The only way this could have correct padding is if $D(C_n)[16] \oplus IV[16]$ has a last byte of `01` (or `02 02`, etc... but these are rare). Then we have determined the last byte of $D(C_n)$, since $D(C_n)[16] \oplus IV[16] = 1$, $D(C_n)[16] = IV[16] \oplus 1 = 0 \oplus 1 = 1$

Otherwise, we increment the last byte of the IV.

`00 00 00 00 00 00 00 00 00 00 00 00 00 00 00 01` $\oplus$ $D(C_n)$

Again, if this has correct padding, we have determined the last byte of $D(C_n)$, since $D(C_n)[16] \oplus IV[16] = 1$, $D(C_n)[16] = IV[16] \oplus 1 = 1 \oplus 1 = 0$

In general, we continue incrementing the last byte of IV until we get correct padding.

Once we get the last byte of $D(C_n)$, we can extend this process to get the second last byte.

First, we select the last byte of $IV$ such that $D(C_n)[16] \oplus IV[16] = 2$, which simply means $IV[16] = 2 \oplus D(C_n)[16]$.

Again, if this has correct padding, it means that $D(C_n)[15] \oplus IV[15] = 2$, as `02 02` would be the only valid padding here. Using similar logic as before, we continue incrementing $IV[15]$ until we have correct padding and then determine $D(C_n)[15]$. We can then repeat this whole process for every byte until we have $D(C_n)$. We can then select $C_\{n-1\} = D(C_n) \oplus P1_n$.

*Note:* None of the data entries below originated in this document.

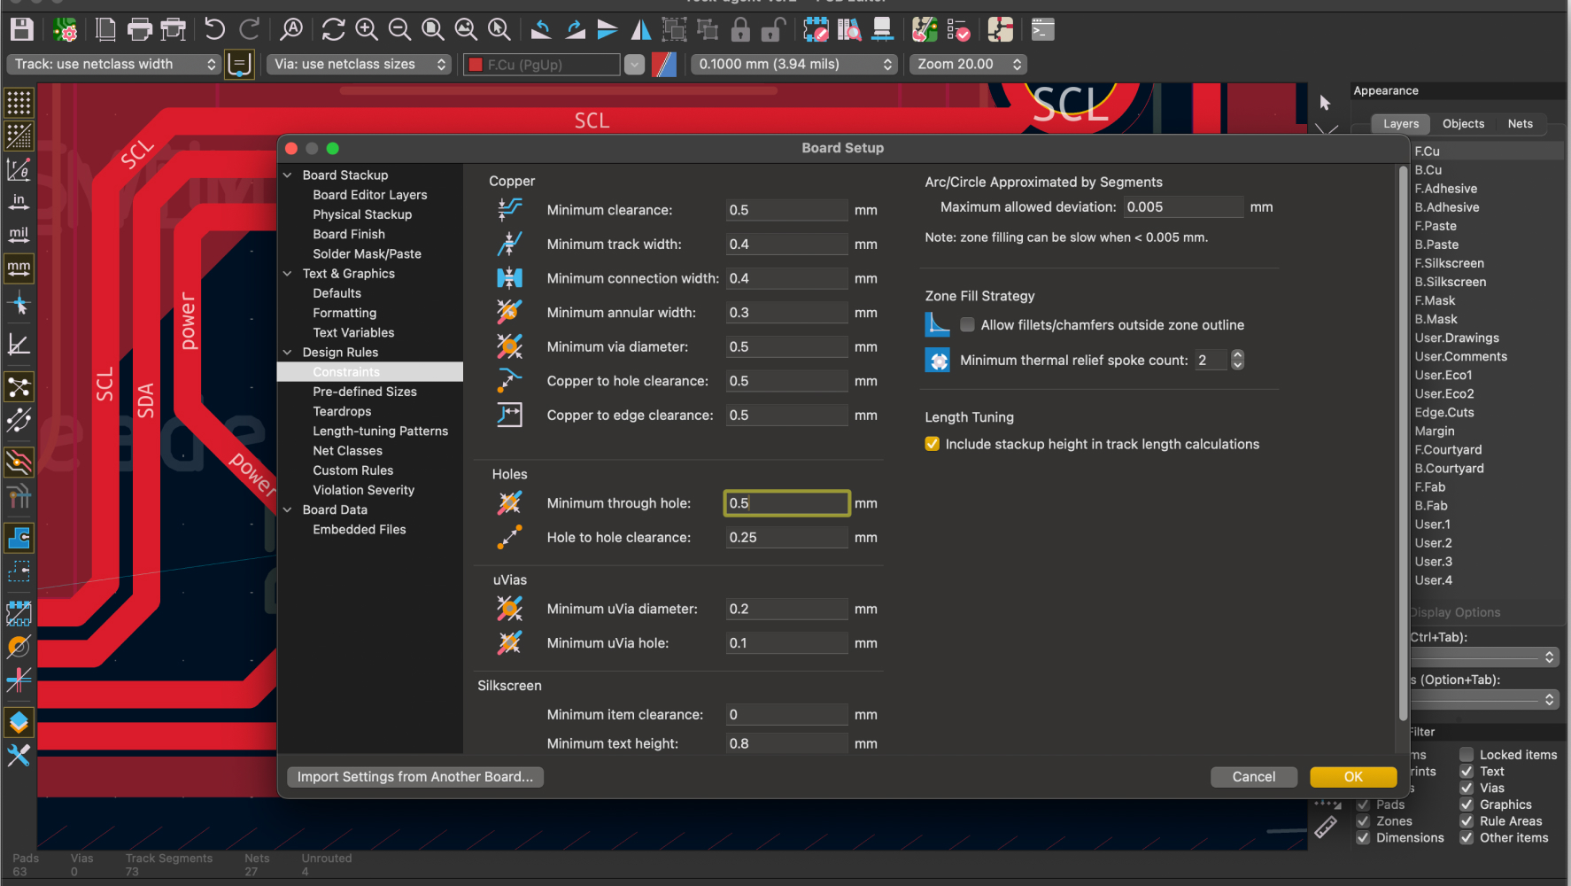1571x886 pixels.
Task: Click the Refresh view icon
Action: click(333, 29)
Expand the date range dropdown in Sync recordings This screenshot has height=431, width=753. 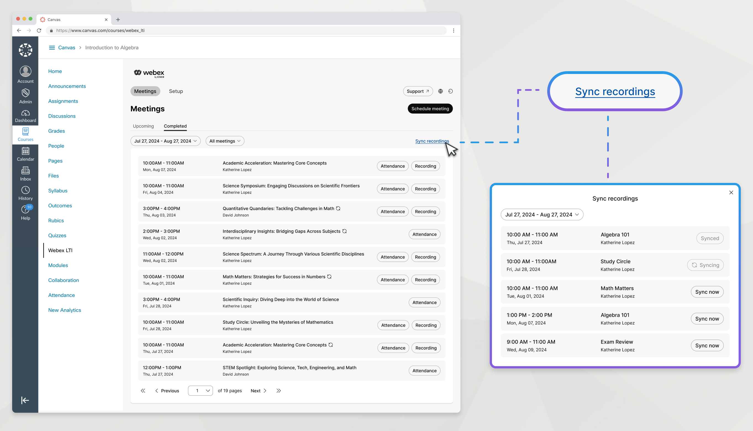(x=541, y=214)
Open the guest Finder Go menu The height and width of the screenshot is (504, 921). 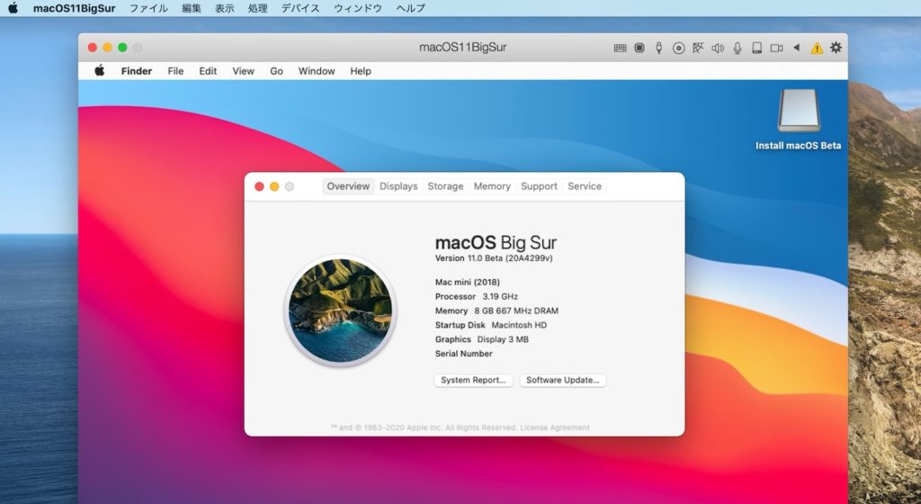pos(276,71)
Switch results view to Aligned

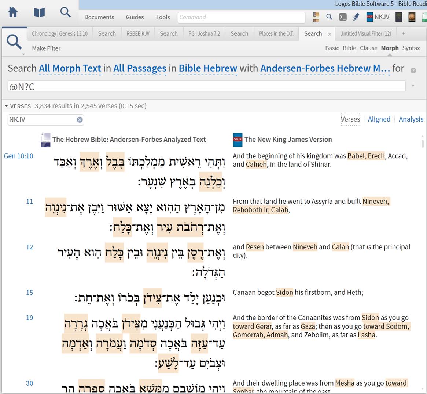tap(379, 119)
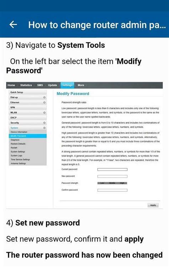The width and height of the screenshot is (169, 273).
Task: Open Device Information item
Action: [19, 132]
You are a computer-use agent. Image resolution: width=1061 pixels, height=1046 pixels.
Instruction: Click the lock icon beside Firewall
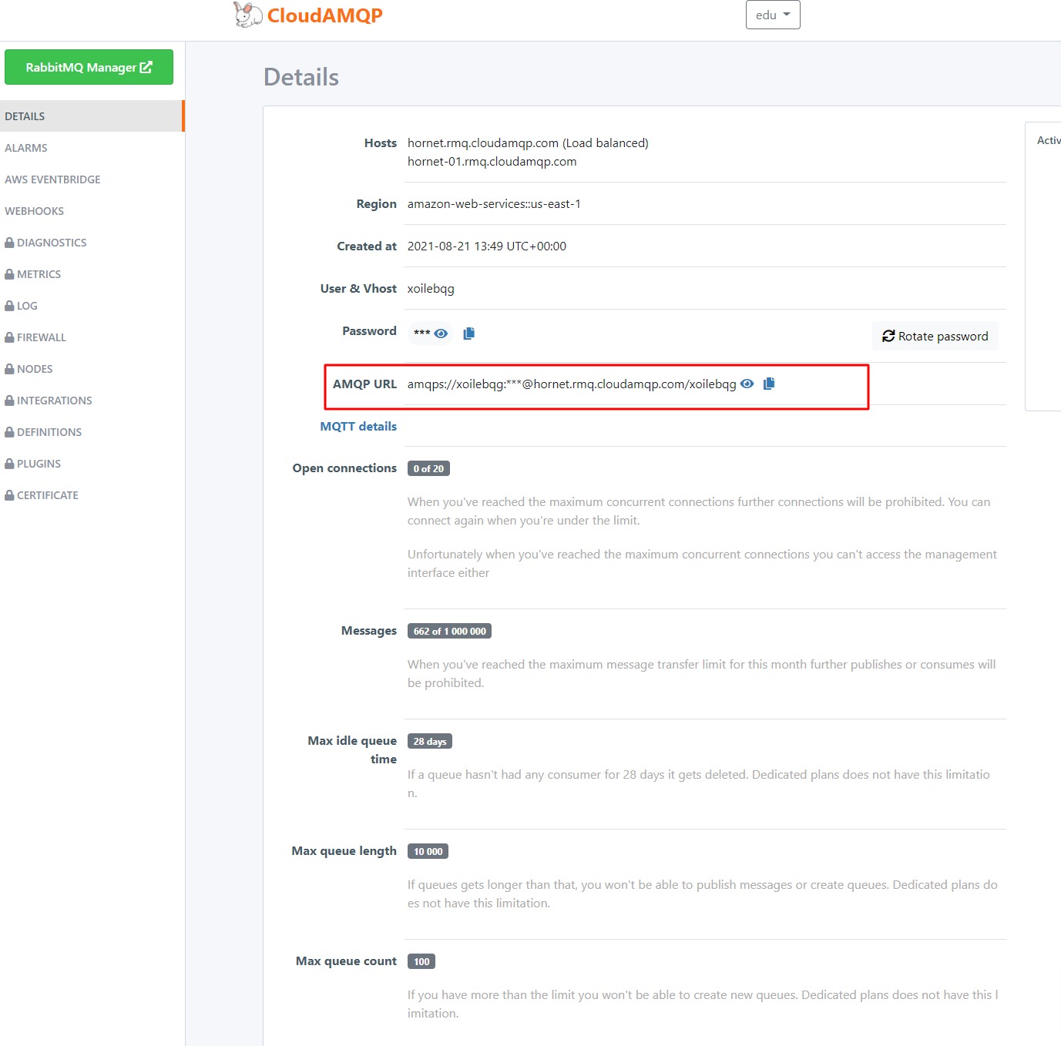pos(9,337)
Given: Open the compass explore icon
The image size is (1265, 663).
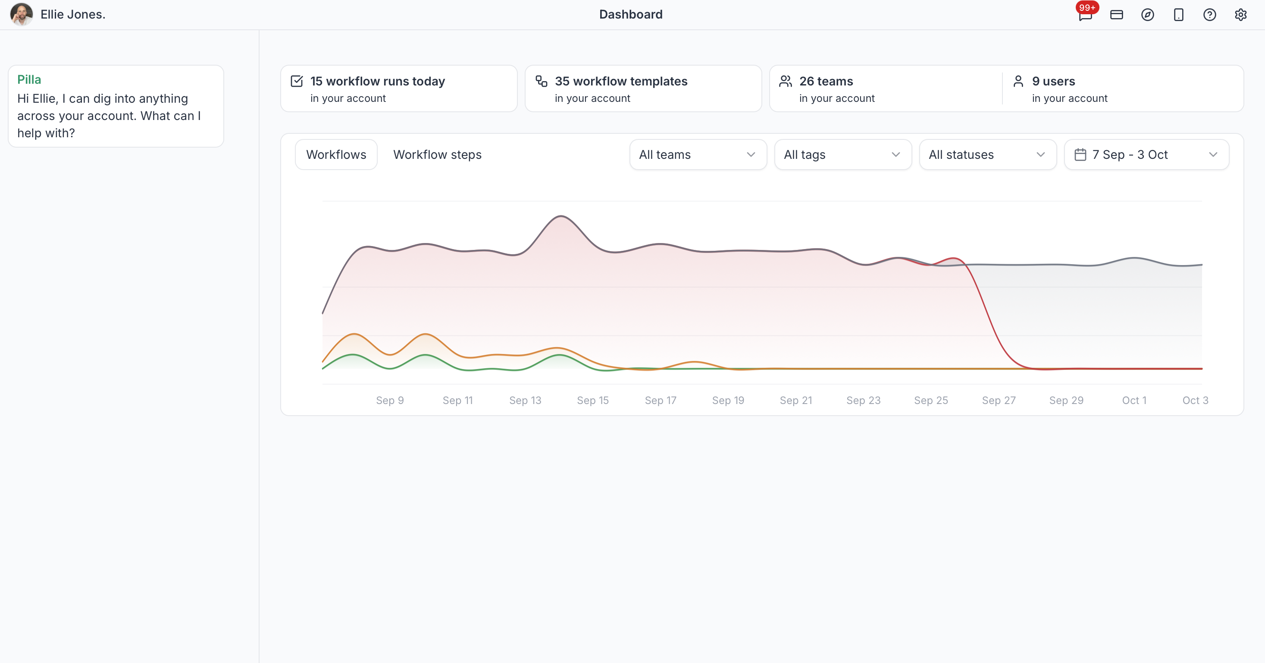Looking at the screenshot, I should coord(1147,15).
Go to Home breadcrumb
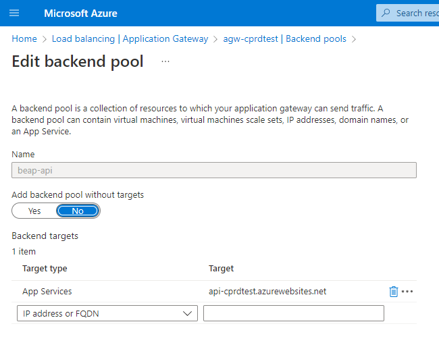 coord(24,39)
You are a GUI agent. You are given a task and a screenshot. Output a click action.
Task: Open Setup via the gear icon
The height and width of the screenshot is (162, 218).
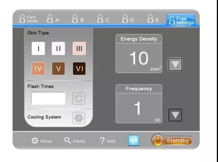pos(35,141)
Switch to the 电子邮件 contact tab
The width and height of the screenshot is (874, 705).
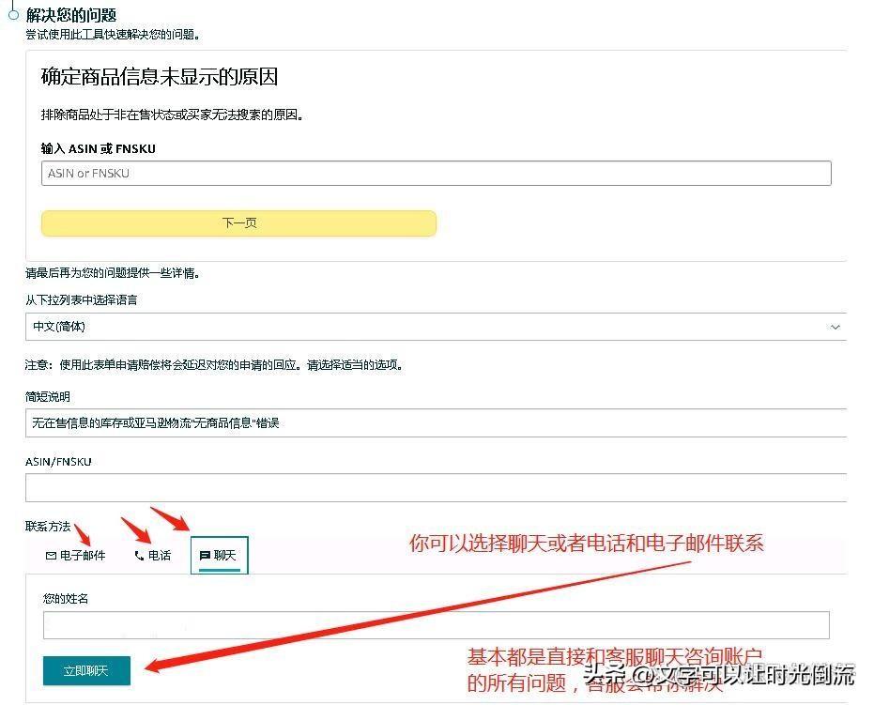80,556
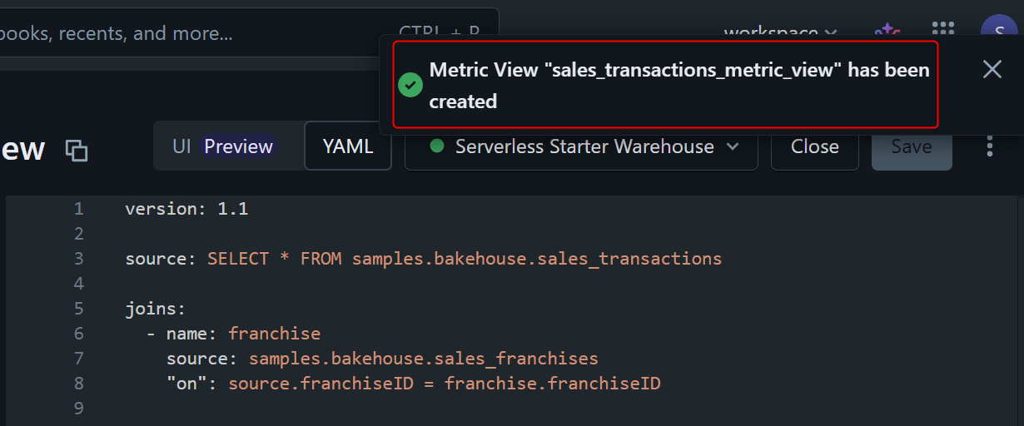Dismiss the Metric View created notification
This screenshot has width=1024, height=426.
click(x=992, y=69)
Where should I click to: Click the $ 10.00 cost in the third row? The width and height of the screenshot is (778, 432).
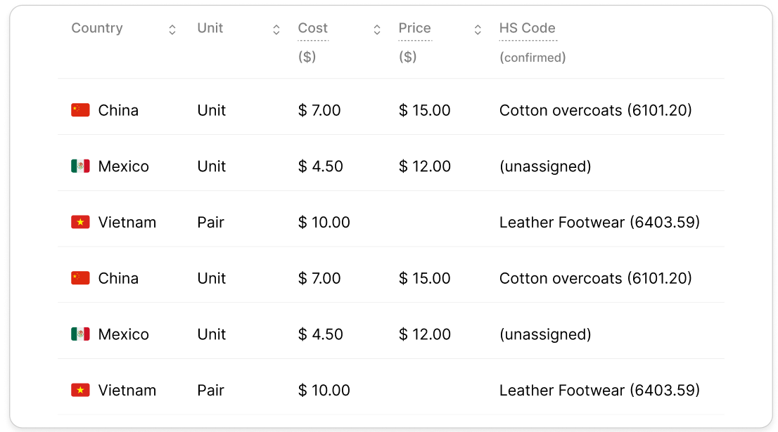tap(324, 223)
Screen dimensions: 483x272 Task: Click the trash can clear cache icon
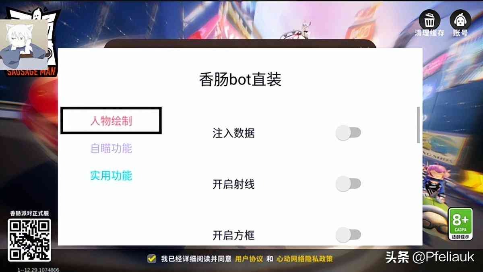tap(430, 19)
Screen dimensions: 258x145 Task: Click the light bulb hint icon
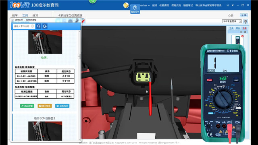tap(246, 21)

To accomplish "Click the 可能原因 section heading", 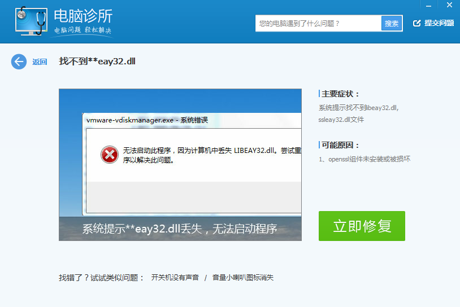I will [x=340, y=145].
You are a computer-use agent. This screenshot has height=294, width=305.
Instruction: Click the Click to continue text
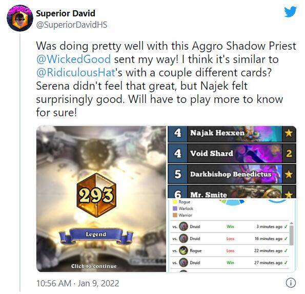click(94, 266)
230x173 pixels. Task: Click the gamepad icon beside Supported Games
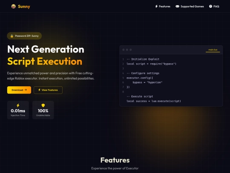(x=177, y=6)
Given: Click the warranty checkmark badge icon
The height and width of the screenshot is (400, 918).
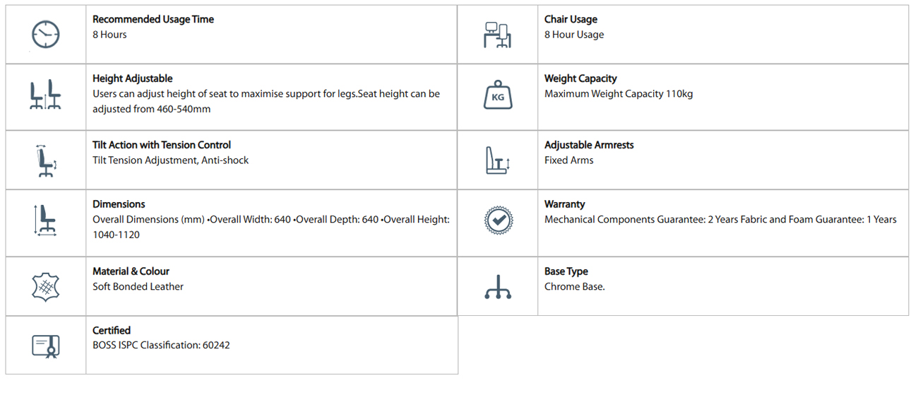Looking at the screenshot, I should point(498,220).
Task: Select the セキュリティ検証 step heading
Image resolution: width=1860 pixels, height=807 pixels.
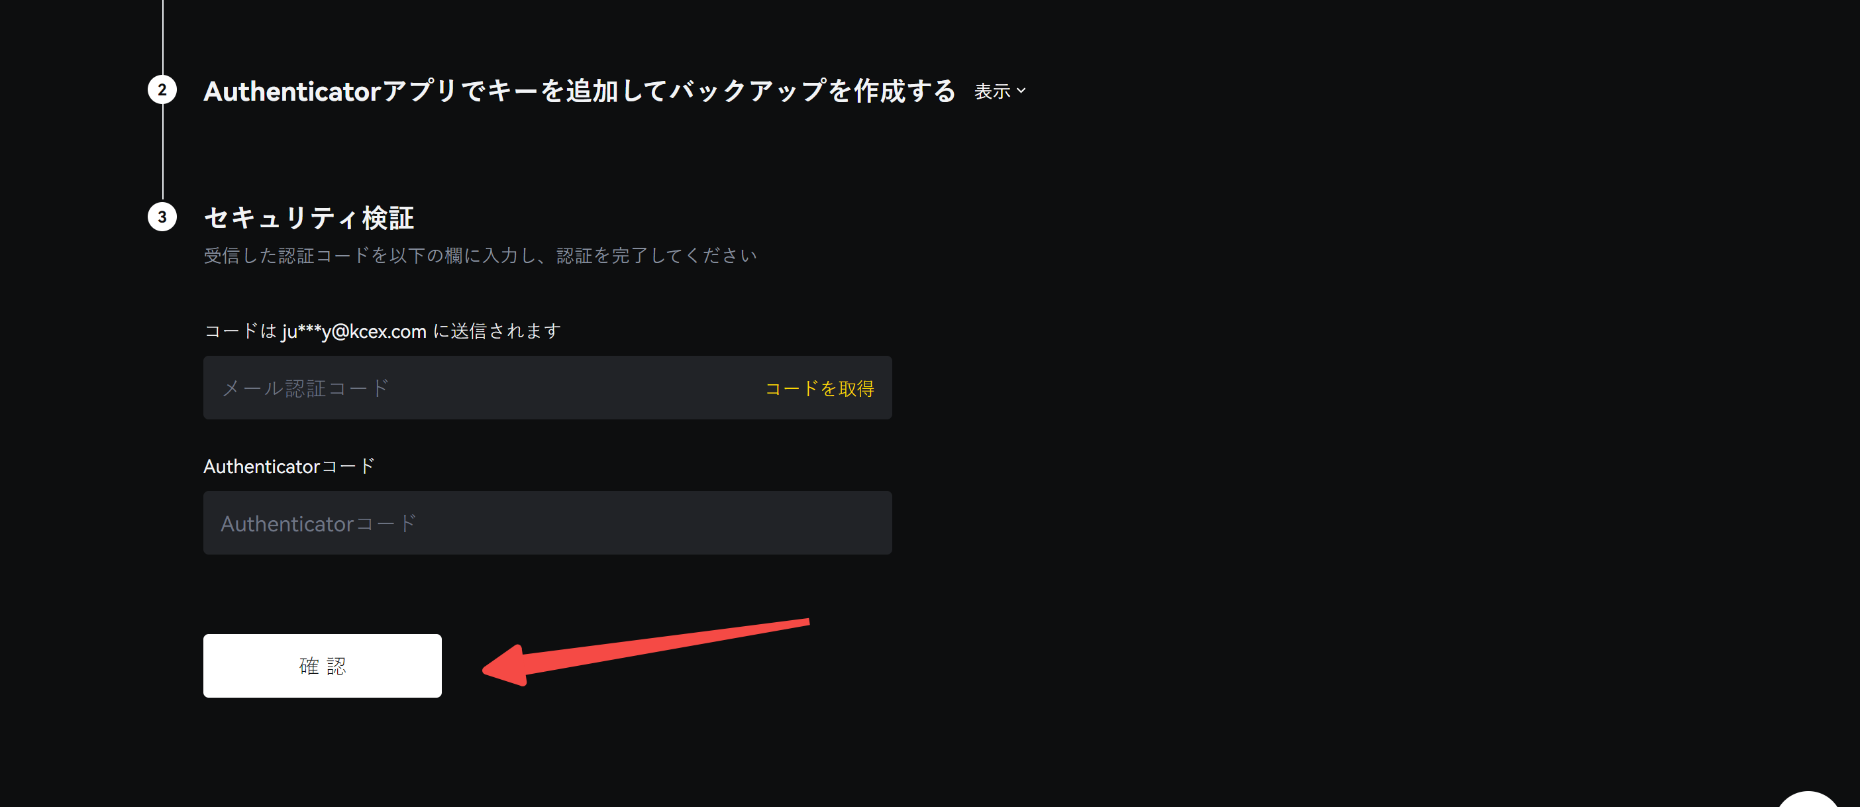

Combining all of this, we can create our exploit. We start by creating a random block of 16 bytes which will be our $C_n$. We select a $C_\{n-1\}$ such that $P_n$ is what we desire. We repeat this process to find a $C_\{n-2\}$, etc... until we reach $C_1$. That block will be our IV. We append all blocks together to get a ciphertext that decrypts to the desired plaintext, in this case, `Maple Oatmeal Biscuits`, and submit to get the flag.